## Excerpt
################

[Lldb-commits] [PATCH] D31451: New C++ function name parsing logic

Fri Mar 31 09:12:11 PDT 2017

labath added a comment.

In https://reviews.llvm.org/D31451#714850, @eugene wrote:

> I did some micro-benchmarking and on average new parser is ~3 time slower than the old one. (new parser - ~200k string/s, old parser - ~700k string/s) 
>  clang::Lexer appears to be the slowest part of it.
>
> On the clang breakpoint benchmark you proposed, it is hard to notice much of a difference. clang binary has about 500k functions.
>  With new parser it takes about 11s to try to set a breakpoint, on the old one it's about 10s. (release version of  LLDB, debug static version of clang)
>
> I decided to use a hybrid approach, when we use old parsing code for simple cases and call new parser only when it fails.
>  80% of clang functions are simple enough that we don't really need the new parser, so it helped to bring clang breakpoint test back to 10s.
>  I think it's reasonable to assume that similar distribution is true for most programs, and most of their functions can be parsed with the old code.
>
> I don't think we can really improve performance of a new parser without giving up on clang::Lexer, and I'm reluctant to do it. 
>  So I propose to keep hybrid approach and call a new parser only for complicated cases.

I like that idea. Let's go with that.

================
Comment at: source/Plugins/Language/CPlusPlus/CPlusPlusLanguage.cpp:94
   if (!m_parsed && m_full) {
-    //        ConstString mangled;
-    //        m_full.GetMangledCounterpart(mangled);
-    //        printf ("\n   parsing = '%s'\n", m_full.GetCString());
-    //        if (mangled)
-    //            printf ("   mangled = '%s'\n", mangled.GetCString());
-    m_parse_error = false;
-    m_parsed = true;
-    llvm::StringRef full(m_full.GetCString());
-
-    size_t arg_start, arg_end;
-    llvm::StringRef parens("()", 2);
-    if (ReverseFindMatchingChars(full, parens, arg_start, arg_end)) {
-      m_arguments = full.substr(arg_start, arg_end - arg_start + 1);
-      if (arg_end + 1 < full.size())
-        m_qualifiers = full.substr(arg_end + 1);
-      if (arg_start > 0) {
-        size_t basename_end = arg_start;
-        size_t context_start = 0;
-        size_t context_end = llvm::StringRef::npos;
-        if (basename_end > 0 && full[basename_end - 1] == '>') {
-          // TODO: handle template junk...
-          // Templated function
-          size_t template_start, template_end;
-          llvm::StringRef lt_gt("<>", 2);
-          if (ReverseFindMatchingChars(full, lt_gt, template_start,
-                                       template_end, basename_end)) {
-            // Check for templated functions that include return type like:
-            // 'void foo<Int>()'
-            context_start = full.rfind(' ', template_start);
-            if (context_start == llvm::StringRef::npos)

################

## Data shown
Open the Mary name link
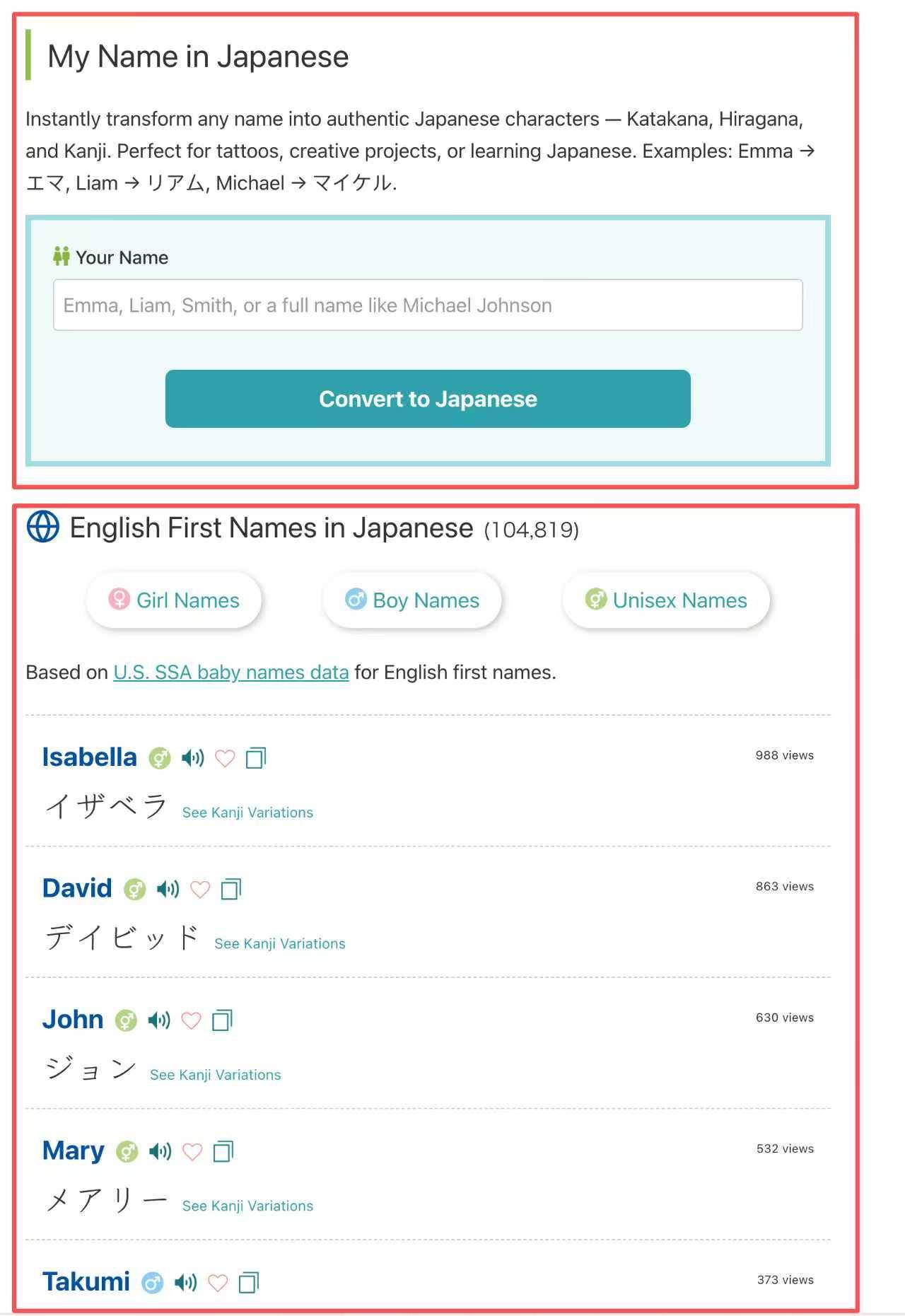 pos(73,1151)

################

## Given task A
From the review comment above, reproduce the passage starting at "Fri Mar 31 09:12:11" and ending at "when it fails.".
## Given task B
In the code removed in the review comment, which variables are declared with the type size_t? List them all.
## Given task C
Answer these questions from the review comment above:
(i) About how many functions does the clang binary have?
(ii) What share of clang functions is simple enough not to need the new parser?
(iii) Which file and line does the inline comment refer to?

## Correct result A
Fri Mar 31 09:12:11 PDT 2017

labath added a comment.

In https://reviews.llvm.org/D31451#714850, @eugene wrote:

> I did some micro-benchmarking and on average new parser is ~3 time slower than the old one. (new parser - ~200k string/s, old parser - ~700k string/s) 
>  clang::Lexer appears to be the slowest part of it.
>
> On the clang breakpoint benchmark you proposed, it is hard to notice much of a difference. clang binary has about 500k functions.
>  With new parser it takes about 11s to try to set a breakpoint, on the old one it's about 10s. (release version of  LLDB, debug static version of clang)
>
> I decided to use a hybrid approach, when we use old parsing code for simple cases and call new parser only when it fails.

## Correct result B
arg_start
arg_end
basename_end
context_start
context_end
template_start
template_end

## Correct result C
(i) About 500k.
(ii) 80%.
(iii) source/Plugins/Language/CPlusPlus/CPlusPlusLanguage.cpp, line 94.